Reed, 148 Ill. 2d  at 9.    
     Respondent correctly notes that, when young sexual partners
are less than five years apart in age, their levels of maturity
are more nearly equal and the opportunity for overreaching is
diminished.  Reed, 148 Ill. 2d 1, 591 N.E.2d 455.  The purpose of
section 12-15(c), however, is to protect children 13 to 16 years
old from the consequences of premature sexual experiences through
experimentation.  In contrast, section 12-16(d), whereby accused
sexual partners who are more than five years older than their
victims are charged with a class 2 felony, was enacted to protect
children from sexual overreaching. Compare 720 ILCS 5/12-15(c)
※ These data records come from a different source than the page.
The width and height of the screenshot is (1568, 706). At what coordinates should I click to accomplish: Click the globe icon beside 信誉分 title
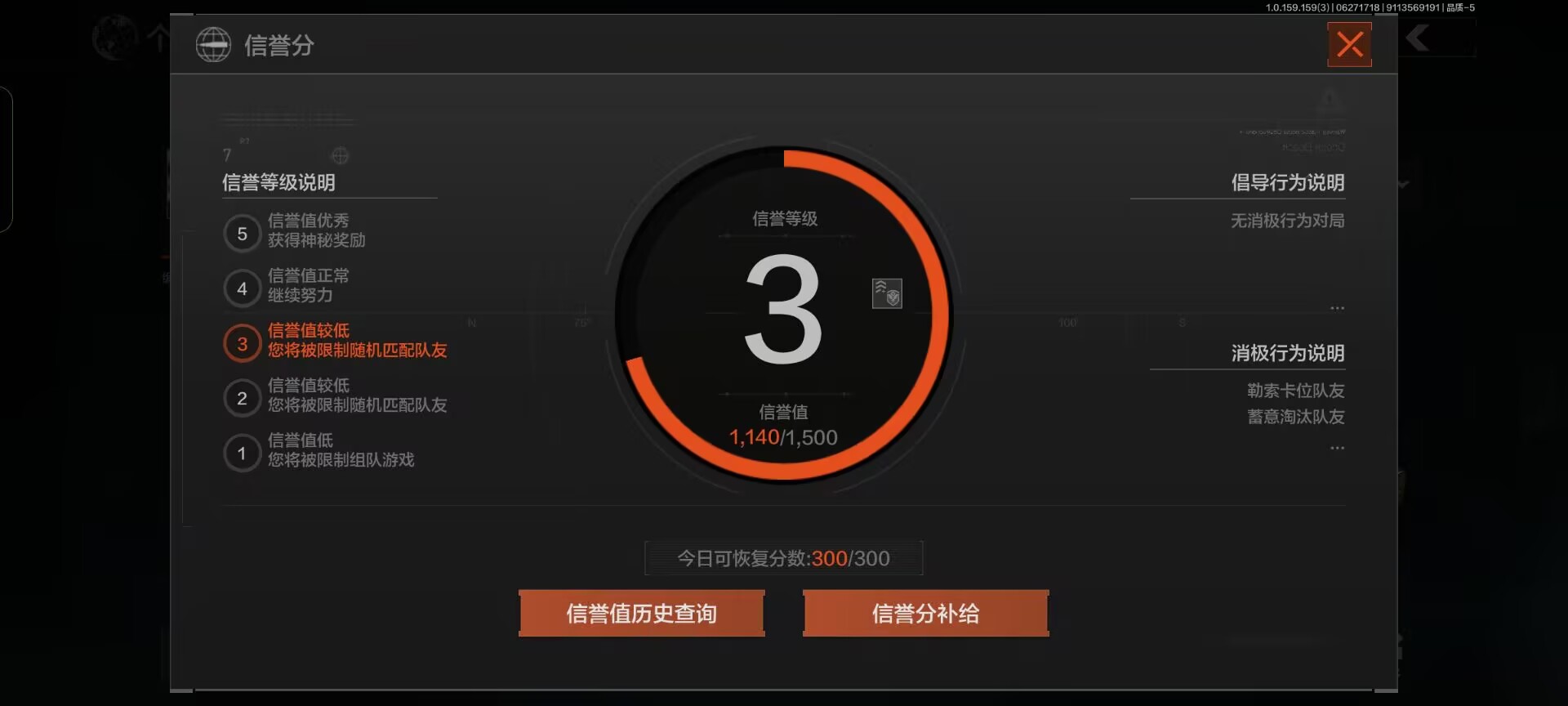[213, 44]
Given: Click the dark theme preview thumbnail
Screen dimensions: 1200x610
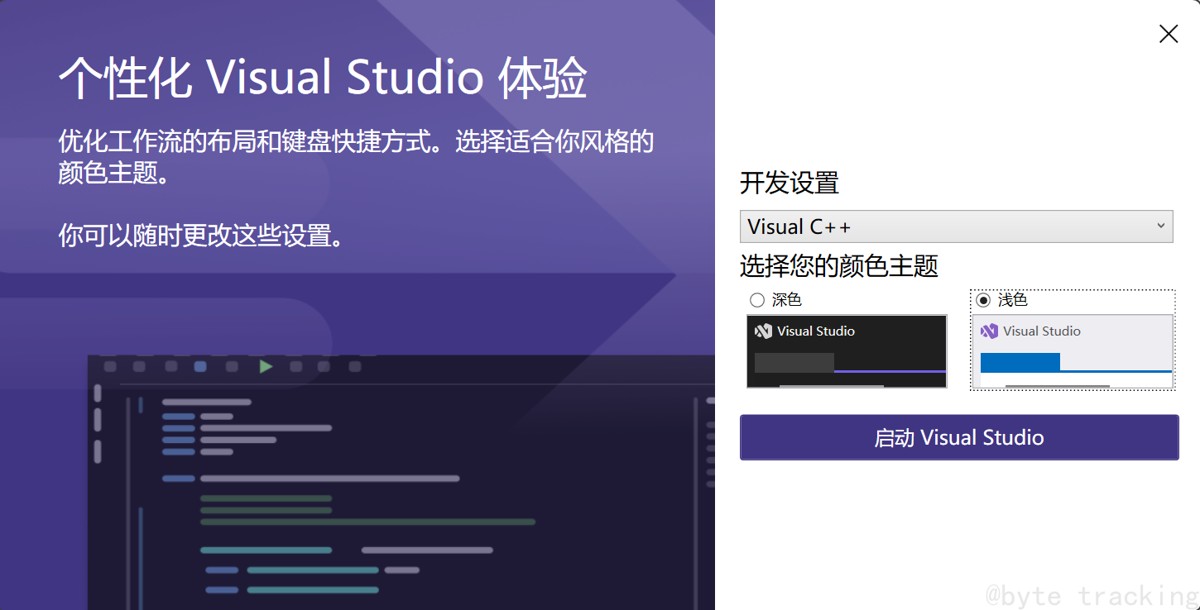Looking at the screenshot, I should click(x=846, y=352).
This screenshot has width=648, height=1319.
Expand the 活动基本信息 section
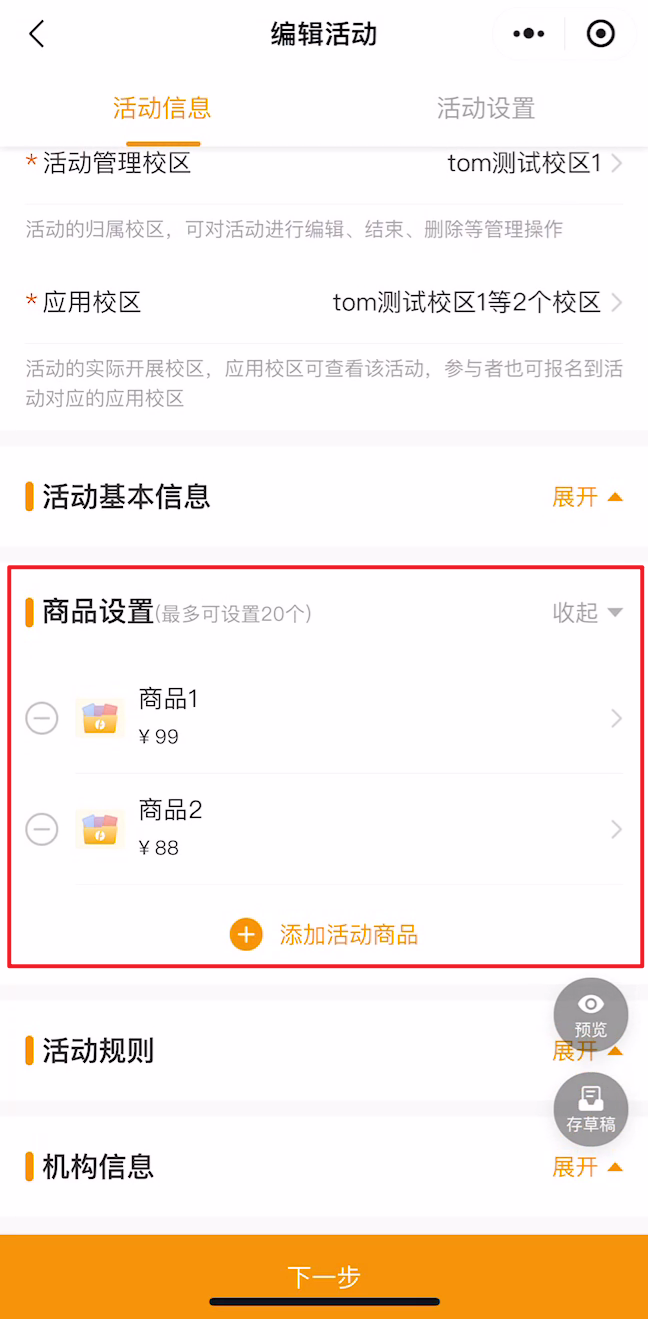[x=588, y=497]
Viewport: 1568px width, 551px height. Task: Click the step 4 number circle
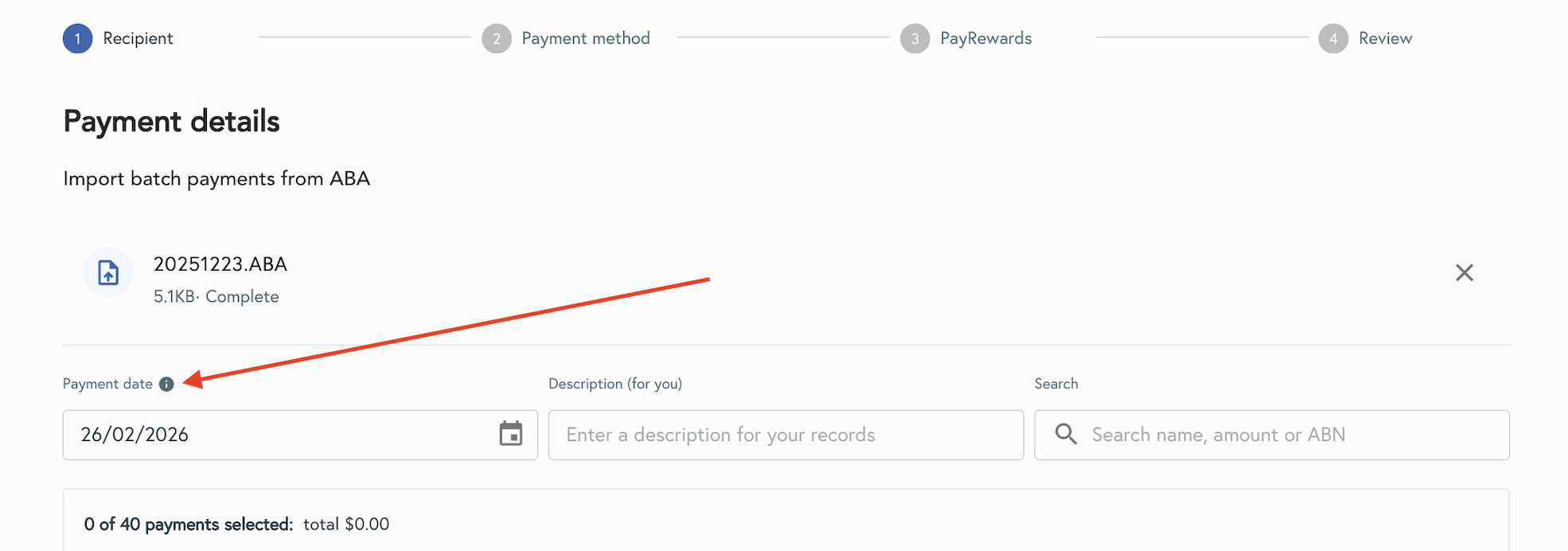point(1333,38)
(West 1996) with 720 ILCS 5/12-16(d) (West 1996).  
     As noted by the circuit court, "there is a public policy
against underage sex with good reason in the State" and,
furthermore, "teen-age pregnancies are a big problem and this is
what the legislature does."  The legislature rationally concluded
that sexual experimentation between children 13 to 16 years old
with partners five or less years older than themselves exposes
children to the consequences of premature sexual experiences. 
Inasmuch as the parties' ages are less than five years apart, the
statutory scheme provides for a lesser degree of punishment than
in those cases where there is an age disparity of five or more
years between the parties.  Accordingly, we find that section 12-
15(c)'s age classification is a reasonable and rational means
towards a legitimate state goal.
     Respondent further contends that section 12-15(c) is
unconstitutional because the statute punishes those it was
designed to protect.  We have addressed this argument with
respect to section 12-15(b).  Respondent was in the class to be
protected under the statute.  However, once he assumed the status
of an accused as defined under the statute, he relinquished his
right to protection and was subject to prosecution under the
statute.  For the foregoing reasons, we find that section 12-
15(c) comports with the equal protection clause.
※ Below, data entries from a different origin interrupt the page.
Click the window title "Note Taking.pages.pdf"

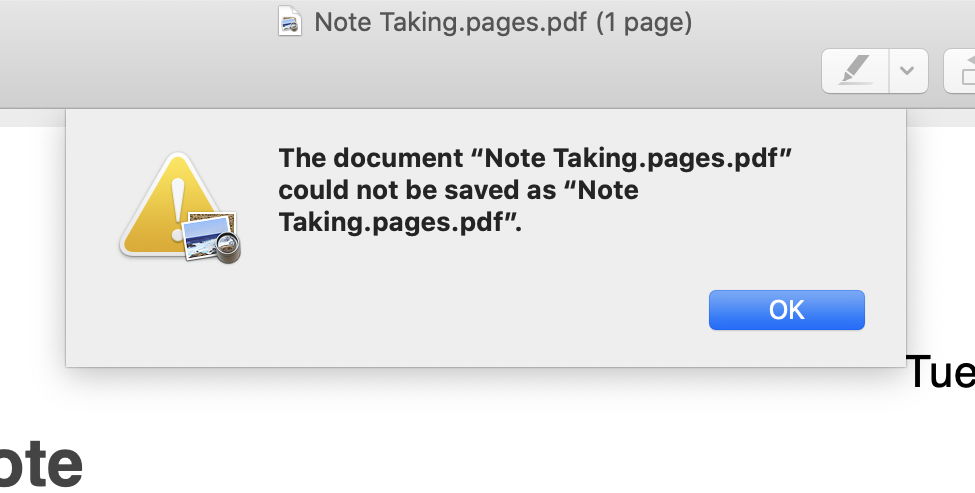click(450, 22)
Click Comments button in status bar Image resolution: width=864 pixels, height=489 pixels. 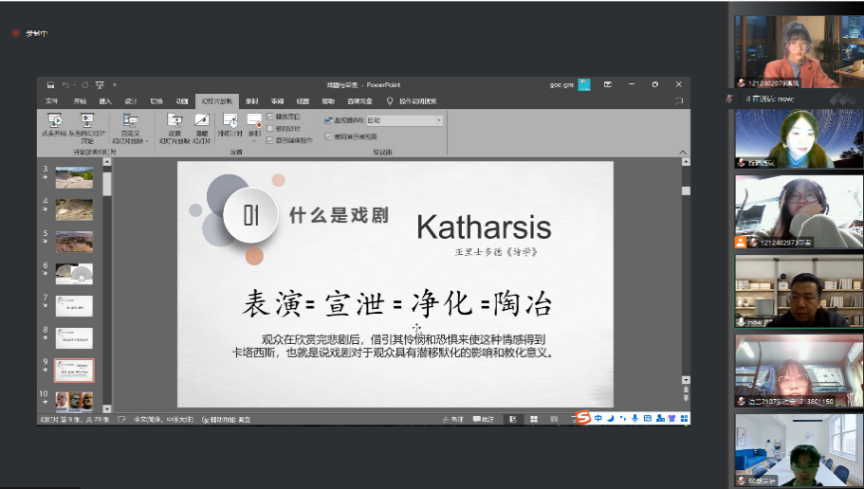point(485,419)
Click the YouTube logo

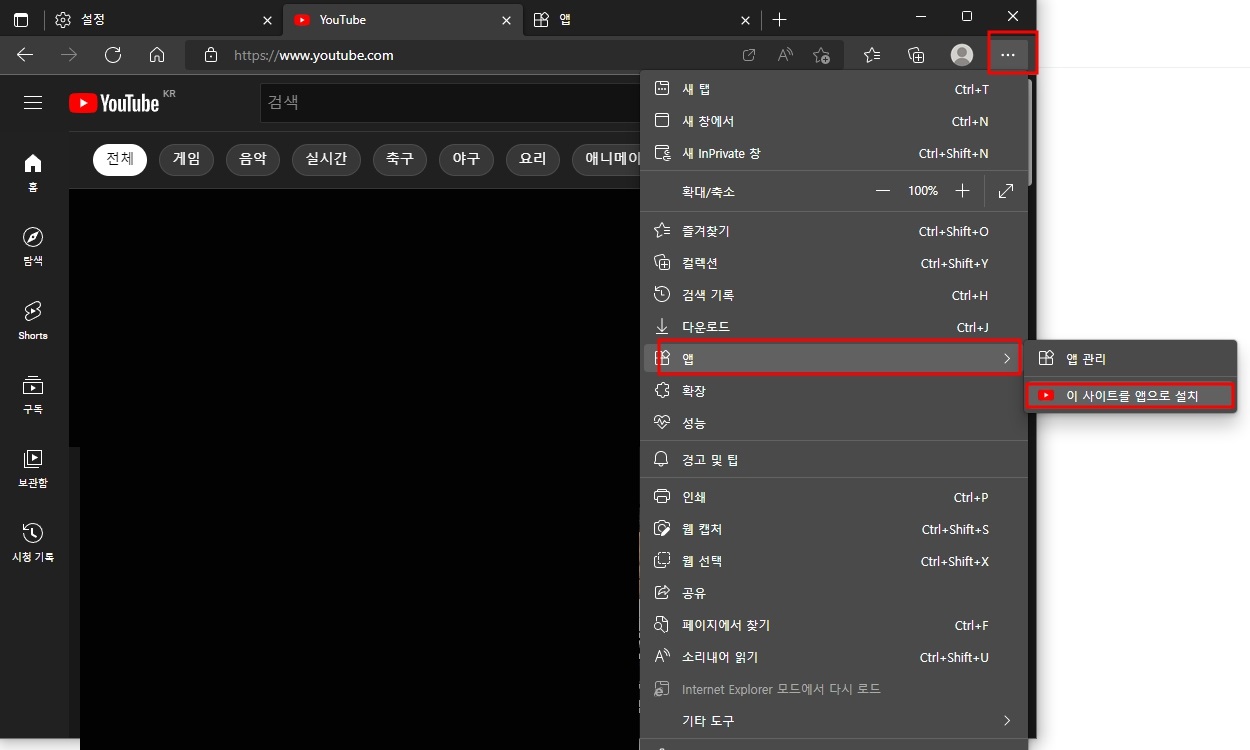click(x=113, y=102)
     Although expressed in slightly different language, the
standard used to determine the constitutionality of a statute
under the equal protection and due process clauses is identical. 
Reed, 148 Ill. 2d 1, 591 N.E.2d 455.  As in the case of equal
protection, legislation challenged on due process grounds will be
upheld if it is rationally related to a legitimate state goal. 
Reed, 148 Ill. 2d 1, 591 N.E.2d 455.
     We have previously held that section 12-15(c) is rationally
related to the state's legitimate goal of protecting children who
are 13 to 16 years old from the consequences of premature sexual
experiences and, therefore, comports with the equal protection
clause.  Consequently, we hold that section 12-15(c) also
comports with the due process clause.
     For reasons stated above, we reject respondents' vagueness
challenge to sections 12-15(b) and (c) (720 ILCS 5/12-15(b), (c)
(West 1996)).  Therefore, we hold that the statutory schemes
under consideration are constitutional.  The judgment of the
circuit court's finding of delinquency as to the two counts of
criminal sexual abuse is affirmed.      
     Affirmed.
     HOFFMAN and HOURIHANE, JJ., concur.